Жизнь в тёмной уральской деревне скрашивал дружный коллектив учителей и наши совместные попытки помешать губительному влиянию «монопольки» устройством воскресных чтений с «туманными» картинами и любительских концертов под фисгармонию. Весной 1912 года к нам ворвалась страшная весть о Ленском расстреле. Слухи об этой зверской расправе возмущённо передавались из уст в уста со множеством подробностей. Все честные мыслящие люди сочувствовали забастовкам протеста, вспыхнувшим в разных местах России после ленских событий. Предполагали, что после «Лены» самодержавие обязательно «преподнесёт какую-нибудь гадость», чтобы снова запугать общество и отвлечь его внимание от насущных вопросов. Так именно поняты были всеми оппозиционно настроенными людьми новые слухи о готовящемся грандиозном «процессе о ритуальном убийстве», в котором обвинялся доселе не известный никому еврей Бейлис. Рассказывали, что к суду готовится огромный следственный материал, который собирают самые «знаменитые» «светила» русской черносотенной адвокатуры.

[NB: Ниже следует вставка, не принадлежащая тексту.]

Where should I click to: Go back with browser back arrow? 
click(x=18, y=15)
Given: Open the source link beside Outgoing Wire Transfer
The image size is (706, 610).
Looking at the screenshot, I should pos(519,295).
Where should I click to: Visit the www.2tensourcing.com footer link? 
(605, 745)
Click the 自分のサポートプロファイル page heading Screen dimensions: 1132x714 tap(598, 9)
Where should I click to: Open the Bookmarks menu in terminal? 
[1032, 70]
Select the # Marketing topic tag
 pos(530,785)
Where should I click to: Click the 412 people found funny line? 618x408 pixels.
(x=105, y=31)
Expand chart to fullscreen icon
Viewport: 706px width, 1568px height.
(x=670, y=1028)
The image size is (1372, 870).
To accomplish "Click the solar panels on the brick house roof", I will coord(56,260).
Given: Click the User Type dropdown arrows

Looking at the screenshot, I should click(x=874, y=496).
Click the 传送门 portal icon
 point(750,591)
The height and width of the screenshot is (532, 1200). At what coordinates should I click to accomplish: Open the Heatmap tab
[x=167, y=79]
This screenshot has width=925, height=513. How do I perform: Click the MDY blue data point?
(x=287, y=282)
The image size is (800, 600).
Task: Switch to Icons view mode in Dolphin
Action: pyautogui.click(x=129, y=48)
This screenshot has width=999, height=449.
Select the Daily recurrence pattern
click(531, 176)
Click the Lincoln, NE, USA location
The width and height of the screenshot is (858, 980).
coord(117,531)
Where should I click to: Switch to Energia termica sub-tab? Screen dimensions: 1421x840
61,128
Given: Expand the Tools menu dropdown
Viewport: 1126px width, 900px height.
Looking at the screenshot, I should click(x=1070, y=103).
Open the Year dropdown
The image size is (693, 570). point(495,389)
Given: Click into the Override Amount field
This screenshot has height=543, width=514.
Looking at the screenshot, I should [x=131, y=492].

К осени 1913 года я, как медалистка, была принята вне конкурса на историко-филологический факультет Высших женских (Бестужевских) курсов. Едва осмотревшись в новой университетской обстановке, я сразу попала в круг кипучего возмущения: на курсах была объявлена забастовка протеста против начавшегося процесса Бейлиса. Нам, приехавшим в столицу из далёких уголков России, стало известно, что А.М. Горький и В.Г. Короленко организовали в Петербурге особый комитет для борьбы с антисемитской политикой российского самодержавия. Благодаря настойчивым усилиям лучших, самых авторитетных представителей русского общества, Бейлис был оправдан. Но каждый мало-мальски вдумчивый человек понимал, что дело не только в этом: самодержавие оскандалилось самым позорным образом.

Всё более резко и откровенно высказывались оппозиционные правительству настроения. Начавшиеся вновь забастовки делали своё полезное дело не только в рабочей среде, но и помогали политическому просвещению трудовой, демократической интеллигенции.

Борьба происходила и в литературе.

В сборниках «Знание» печатались лучшие прогрессивные писатели-реалисты (А.С. Серафимович, В.В. Вересаев, А.И. Куприн, Скиталец и др.). Однако наряду с произведениями прогрессивных писателей всё назойливее заявляли о себе представители так называемого «чистого искусства» — декаденты, мистики, эстеты, порождённые мрачными годами реакции. Продолжали шумно рекламироваться выступления «модных поэтов» вроде Зинаиды Гиппиус, Андрея Белого или Игоря Северянина, «метра» эгофутуризма, пропагандировались такие романы, как «Мелкий бес» Ф. Сологуба и др. От крикливой сутолоки декадентских литературных «мод» здоровое чувство жизни тянуло нас к стихам Александра Блока. Его стихи «Возмездие», «Россия», «На поле Куликовом» мы жадно читали и декламировали наизусть.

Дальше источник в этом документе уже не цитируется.